Your objective: Output the lines from the line containing "Click the میز خدمت link" up to and including the line containing "The image size", reproducing each one character for character.

Input:
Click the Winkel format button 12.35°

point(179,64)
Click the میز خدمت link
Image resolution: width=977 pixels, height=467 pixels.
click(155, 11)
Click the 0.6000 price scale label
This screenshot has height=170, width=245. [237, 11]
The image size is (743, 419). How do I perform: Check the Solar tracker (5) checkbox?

---

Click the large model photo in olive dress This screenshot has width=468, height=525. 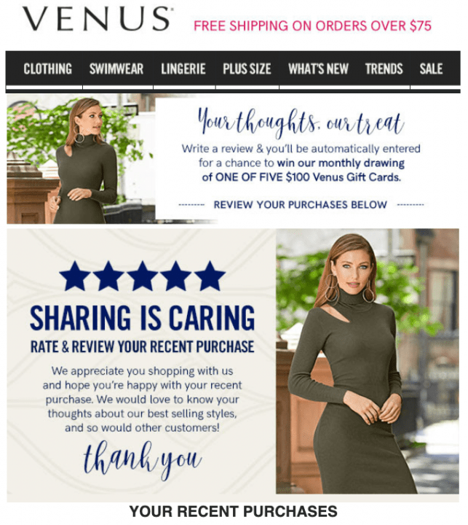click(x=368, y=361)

Answer to the task:
Click the میز خدمت link
Image resolution: width=977 pixels, height=467 pixels.
click(155, 11)
Click the 0.6000 price scale label
This screenshot has height=170, width=245. [237, 11]
The image size is (743, 419). How do I perform: Check the Solar tracker (5) checkbox?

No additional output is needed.